The practice of tuition discounting—providing institutional aid to select students to offset the price of attending a college or university—is widespread in higher education, and its use has increased over the past few decades. NACUBO annually collects tuition discount rates and other data related to discounting among undergraduates at private nonprofit institutions, but very little is known about discounting practices at law schools or other graduate/professional programs.
The 2016 NACUBO/AccessLex Tuition Discounting Study of Private Law Schools was commissioned by AccessLex Institute in part to provide more recent information on tuition discounting practices at law schools, and to measure the effects of discounting on law schools’ finances. The use of institutional grant aid to attract and retain law students has become even more important, as many programs have had to grapple with declines in their numbers of applicants and enrollments. This challenging context has prompted law schools to implement a variety of practices and policies to raise their enrollments, including increasing their financial aid expenditures.

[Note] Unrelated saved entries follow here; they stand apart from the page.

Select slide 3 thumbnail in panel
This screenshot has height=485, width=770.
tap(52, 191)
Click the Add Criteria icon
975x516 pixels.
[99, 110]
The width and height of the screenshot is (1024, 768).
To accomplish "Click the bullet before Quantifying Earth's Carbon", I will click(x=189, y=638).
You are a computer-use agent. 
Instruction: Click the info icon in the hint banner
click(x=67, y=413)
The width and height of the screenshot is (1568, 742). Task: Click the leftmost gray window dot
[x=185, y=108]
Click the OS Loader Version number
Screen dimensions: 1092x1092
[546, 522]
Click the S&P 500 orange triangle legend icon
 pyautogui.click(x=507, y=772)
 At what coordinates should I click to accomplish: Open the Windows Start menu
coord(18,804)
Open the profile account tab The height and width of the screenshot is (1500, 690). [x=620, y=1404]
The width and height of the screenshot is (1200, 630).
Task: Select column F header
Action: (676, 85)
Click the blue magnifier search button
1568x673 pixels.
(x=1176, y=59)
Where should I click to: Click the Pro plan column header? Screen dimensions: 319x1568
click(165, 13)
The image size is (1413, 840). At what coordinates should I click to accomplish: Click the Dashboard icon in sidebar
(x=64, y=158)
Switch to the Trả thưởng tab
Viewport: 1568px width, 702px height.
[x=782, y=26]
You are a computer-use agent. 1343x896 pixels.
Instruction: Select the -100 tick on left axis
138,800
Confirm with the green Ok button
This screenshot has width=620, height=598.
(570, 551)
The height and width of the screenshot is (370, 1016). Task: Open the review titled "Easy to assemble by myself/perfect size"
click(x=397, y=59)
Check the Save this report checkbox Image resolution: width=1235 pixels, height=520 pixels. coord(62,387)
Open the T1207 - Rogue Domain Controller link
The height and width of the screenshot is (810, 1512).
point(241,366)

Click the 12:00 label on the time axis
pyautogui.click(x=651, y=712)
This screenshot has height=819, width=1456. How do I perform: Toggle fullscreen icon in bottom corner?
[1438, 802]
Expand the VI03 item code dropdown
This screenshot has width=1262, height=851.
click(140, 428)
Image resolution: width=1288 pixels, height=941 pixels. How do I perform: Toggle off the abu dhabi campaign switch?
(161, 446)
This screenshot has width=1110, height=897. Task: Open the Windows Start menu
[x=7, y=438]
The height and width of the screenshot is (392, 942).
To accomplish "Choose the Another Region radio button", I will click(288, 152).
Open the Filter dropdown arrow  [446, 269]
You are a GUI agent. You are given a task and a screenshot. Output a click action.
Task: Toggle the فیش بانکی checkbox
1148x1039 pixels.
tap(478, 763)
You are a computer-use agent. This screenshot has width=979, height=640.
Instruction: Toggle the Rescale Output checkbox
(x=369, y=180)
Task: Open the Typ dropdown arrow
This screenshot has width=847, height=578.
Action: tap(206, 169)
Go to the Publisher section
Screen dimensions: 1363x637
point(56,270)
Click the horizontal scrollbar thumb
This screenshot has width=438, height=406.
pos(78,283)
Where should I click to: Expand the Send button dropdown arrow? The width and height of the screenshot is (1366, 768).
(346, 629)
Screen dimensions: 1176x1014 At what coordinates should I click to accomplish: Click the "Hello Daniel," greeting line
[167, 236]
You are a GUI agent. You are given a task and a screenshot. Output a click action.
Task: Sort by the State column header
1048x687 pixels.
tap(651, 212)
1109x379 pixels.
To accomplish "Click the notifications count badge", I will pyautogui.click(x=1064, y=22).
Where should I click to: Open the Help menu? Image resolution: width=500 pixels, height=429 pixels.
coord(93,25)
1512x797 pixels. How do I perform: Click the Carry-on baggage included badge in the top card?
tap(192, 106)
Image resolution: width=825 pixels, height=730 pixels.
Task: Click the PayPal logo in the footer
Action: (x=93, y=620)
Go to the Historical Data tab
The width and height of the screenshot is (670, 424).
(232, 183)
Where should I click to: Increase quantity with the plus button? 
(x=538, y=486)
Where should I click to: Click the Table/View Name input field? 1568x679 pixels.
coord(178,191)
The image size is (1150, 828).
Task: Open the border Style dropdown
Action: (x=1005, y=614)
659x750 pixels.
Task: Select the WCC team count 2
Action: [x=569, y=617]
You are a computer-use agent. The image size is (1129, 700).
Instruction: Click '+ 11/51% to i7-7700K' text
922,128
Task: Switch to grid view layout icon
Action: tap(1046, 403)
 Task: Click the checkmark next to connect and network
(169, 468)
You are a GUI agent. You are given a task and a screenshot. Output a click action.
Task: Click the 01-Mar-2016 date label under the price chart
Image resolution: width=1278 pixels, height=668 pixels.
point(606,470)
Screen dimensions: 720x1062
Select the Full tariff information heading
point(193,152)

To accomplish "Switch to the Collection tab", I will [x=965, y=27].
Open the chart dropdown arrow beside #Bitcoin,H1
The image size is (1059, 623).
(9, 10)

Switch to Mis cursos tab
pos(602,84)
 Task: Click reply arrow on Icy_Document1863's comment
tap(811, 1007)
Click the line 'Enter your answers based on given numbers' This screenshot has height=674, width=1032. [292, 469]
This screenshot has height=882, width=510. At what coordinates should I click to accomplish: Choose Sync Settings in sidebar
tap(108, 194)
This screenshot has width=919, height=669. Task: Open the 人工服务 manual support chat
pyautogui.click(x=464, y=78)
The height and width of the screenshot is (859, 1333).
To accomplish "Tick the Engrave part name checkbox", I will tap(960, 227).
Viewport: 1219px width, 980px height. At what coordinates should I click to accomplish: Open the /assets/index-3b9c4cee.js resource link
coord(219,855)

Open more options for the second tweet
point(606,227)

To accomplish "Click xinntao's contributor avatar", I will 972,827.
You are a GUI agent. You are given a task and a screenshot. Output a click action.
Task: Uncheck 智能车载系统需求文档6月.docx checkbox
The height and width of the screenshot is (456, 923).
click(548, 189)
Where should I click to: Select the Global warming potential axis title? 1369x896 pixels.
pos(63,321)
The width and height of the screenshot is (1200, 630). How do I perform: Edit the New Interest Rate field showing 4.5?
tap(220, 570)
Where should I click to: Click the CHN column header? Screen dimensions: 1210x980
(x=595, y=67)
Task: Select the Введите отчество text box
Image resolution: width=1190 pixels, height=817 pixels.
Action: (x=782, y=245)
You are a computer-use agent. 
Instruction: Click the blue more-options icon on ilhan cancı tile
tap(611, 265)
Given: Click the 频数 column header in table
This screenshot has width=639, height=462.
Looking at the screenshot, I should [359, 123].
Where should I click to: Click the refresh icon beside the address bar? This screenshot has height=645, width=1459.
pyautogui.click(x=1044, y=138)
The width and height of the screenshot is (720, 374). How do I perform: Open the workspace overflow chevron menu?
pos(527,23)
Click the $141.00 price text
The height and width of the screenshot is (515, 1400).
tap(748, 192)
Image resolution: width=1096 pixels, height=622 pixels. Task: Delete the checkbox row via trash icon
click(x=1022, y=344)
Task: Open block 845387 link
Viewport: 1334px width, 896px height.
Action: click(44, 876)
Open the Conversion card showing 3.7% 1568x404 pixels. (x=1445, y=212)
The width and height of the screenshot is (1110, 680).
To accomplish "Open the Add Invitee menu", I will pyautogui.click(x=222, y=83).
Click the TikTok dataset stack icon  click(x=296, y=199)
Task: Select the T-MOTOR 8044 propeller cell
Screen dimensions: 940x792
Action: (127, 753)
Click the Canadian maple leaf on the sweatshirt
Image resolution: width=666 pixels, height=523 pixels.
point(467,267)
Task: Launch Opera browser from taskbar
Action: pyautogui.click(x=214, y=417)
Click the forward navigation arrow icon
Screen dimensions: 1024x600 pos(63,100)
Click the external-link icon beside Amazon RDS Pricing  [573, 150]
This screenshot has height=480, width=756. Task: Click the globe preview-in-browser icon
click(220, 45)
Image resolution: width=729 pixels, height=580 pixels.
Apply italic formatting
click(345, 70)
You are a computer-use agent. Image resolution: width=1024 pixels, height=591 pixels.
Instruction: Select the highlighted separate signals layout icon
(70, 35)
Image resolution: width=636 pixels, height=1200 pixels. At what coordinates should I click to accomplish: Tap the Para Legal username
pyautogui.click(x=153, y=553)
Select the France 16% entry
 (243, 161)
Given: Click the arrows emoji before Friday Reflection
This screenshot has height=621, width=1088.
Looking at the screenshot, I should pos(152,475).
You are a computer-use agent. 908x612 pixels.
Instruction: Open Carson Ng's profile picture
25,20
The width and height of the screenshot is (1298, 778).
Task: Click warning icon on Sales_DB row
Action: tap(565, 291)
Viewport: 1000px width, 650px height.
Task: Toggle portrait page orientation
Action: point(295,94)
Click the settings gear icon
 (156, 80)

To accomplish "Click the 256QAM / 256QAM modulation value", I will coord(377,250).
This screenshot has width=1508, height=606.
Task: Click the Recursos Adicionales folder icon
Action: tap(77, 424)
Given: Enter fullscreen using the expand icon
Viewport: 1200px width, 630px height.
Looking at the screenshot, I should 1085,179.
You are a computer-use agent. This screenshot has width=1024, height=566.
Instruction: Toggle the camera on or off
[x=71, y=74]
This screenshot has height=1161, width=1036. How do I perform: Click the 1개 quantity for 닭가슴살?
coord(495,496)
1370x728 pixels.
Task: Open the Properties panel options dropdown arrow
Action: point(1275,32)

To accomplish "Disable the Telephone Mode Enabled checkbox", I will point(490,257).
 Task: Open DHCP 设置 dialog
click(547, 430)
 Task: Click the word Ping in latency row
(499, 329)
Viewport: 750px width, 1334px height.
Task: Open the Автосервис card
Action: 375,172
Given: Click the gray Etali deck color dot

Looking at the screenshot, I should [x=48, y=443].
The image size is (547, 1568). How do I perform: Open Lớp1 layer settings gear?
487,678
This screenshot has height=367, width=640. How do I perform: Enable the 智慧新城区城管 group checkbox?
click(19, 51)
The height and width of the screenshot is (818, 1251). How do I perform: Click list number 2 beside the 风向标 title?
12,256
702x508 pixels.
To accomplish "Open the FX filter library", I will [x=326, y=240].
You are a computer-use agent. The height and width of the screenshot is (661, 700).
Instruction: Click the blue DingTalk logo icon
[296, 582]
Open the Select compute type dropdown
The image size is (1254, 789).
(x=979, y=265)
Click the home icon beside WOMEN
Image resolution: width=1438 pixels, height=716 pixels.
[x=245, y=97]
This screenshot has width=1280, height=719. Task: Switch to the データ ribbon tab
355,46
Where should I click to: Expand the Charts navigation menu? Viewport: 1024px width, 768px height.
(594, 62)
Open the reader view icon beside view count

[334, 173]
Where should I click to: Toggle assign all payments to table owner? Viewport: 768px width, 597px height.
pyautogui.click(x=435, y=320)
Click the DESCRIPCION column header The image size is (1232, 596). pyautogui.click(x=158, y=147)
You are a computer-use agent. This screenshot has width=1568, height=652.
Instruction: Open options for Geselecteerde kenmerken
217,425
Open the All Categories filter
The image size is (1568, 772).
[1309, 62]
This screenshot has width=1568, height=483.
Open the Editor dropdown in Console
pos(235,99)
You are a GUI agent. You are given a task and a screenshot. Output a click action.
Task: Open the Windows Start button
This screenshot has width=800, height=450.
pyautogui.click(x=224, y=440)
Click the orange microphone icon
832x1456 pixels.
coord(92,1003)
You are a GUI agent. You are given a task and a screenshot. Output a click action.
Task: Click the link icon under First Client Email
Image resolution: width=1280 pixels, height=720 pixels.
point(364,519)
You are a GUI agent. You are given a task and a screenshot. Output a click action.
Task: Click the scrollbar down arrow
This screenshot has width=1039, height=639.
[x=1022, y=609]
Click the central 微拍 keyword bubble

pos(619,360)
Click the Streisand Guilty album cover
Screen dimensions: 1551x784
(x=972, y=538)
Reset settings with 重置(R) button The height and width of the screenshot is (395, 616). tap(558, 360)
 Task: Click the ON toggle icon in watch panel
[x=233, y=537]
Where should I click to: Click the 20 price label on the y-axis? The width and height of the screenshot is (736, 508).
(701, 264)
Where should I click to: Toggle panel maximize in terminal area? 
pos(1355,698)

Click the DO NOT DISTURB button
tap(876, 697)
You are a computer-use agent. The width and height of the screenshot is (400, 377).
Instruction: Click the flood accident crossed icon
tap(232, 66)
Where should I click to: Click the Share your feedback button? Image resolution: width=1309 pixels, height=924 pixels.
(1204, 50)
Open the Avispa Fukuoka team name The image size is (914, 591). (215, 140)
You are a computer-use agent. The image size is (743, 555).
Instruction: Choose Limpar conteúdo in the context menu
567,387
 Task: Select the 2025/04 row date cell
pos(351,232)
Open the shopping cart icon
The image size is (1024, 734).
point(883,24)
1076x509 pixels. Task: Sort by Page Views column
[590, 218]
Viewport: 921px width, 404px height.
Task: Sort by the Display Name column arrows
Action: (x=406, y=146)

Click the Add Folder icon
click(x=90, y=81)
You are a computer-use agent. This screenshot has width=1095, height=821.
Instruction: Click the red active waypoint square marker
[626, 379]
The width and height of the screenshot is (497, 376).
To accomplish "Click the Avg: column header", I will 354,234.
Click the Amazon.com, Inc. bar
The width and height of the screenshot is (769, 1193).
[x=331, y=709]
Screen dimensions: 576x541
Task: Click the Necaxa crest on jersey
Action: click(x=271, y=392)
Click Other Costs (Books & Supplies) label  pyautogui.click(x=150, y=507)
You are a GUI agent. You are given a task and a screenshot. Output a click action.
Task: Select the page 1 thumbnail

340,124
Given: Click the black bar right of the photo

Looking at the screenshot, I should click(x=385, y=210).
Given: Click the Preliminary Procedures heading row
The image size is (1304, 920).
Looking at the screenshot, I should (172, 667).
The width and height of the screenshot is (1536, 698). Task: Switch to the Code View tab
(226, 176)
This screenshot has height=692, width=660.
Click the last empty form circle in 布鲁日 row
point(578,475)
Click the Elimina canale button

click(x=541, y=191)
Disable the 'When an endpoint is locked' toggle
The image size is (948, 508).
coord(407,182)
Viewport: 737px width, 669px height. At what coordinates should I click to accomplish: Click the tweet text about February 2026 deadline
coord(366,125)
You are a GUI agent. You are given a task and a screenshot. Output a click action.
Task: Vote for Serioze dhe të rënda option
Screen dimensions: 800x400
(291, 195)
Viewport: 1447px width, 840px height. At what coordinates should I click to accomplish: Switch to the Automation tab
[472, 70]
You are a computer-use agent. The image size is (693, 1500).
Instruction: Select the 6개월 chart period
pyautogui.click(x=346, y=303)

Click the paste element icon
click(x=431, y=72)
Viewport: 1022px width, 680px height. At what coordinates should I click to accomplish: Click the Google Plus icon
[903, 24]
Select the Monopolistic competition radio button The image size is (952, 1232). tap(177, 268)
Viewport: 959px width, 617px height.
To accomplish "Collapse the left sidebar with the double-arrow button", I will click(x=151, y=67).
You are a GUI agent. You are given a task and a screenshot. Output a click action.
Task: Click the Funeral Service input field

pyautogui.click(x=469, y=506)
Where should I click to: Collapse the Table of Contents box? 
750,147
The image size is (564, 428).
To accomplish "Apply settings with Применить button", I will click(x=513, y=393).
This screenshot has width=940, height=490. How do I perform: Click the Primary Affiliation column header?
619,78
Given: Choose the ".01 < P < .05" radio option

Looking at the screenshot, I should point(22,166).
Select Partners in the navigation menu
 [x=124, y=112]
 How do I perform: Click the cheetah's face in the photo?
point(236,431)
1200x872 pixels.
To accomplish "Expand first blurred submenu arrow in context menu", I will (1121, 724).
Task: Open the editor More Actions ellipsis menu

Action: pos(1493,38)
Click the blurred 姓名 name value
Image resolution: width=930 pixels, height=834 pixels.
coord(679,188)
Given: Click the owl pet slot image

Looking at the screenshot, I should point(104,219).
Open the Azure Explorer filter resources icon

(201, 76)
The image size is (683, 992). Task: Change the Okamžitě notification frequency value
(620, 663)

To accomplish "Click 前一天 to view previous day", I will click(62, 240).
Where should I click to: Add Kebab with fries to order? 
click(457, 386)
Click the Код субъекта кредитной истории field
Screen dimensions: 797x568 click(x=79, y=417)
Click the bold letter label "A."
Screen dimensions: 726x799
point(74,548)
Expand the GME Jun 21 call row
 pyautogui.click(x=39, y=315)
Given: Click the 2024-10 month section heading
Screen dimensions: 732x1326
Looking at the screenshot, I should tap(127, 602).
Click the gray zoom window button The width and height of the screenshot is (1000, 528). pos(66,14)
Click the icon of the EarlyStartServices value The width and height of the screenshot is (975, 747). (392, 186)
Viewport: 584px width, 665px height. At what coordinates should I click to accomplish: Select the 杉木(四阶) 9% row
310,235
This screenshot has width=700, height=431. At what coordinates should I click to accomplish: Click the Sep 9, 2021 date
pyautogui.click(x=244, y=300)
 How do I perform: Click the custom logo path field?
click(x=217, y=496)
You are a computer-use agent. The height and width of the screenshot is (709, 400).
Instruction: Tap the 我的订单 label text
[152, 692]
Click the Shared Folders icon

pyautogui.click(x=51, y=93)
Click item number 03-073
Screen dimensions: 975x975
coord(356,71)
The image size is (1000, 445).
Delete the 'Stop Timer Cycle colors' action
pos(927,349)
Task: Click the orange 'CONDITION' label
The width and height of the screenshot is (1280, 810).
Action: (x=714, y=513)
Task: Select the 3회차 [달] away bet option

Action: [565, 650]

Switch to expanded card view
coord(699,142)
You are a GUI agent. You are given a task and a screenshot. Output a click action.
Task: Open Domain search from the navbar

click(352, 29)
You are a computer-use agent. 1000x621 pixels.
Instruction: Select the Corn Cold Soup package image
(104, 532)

The data in this brief are based on a tuition discounting survey NACUBO sent to 113 U.S.-based private nonprofit law schools, all accredited by the American Bar Association (ABA). Because only 36 of these schools responded to the survey, the findings should be interpreted in context and with caution towards applying them too broadly. Nonetheless, the results provide compelling data for discussion of tuition discounting and other financial aid practices at law schools and present a foundation for future discussion and research efforts.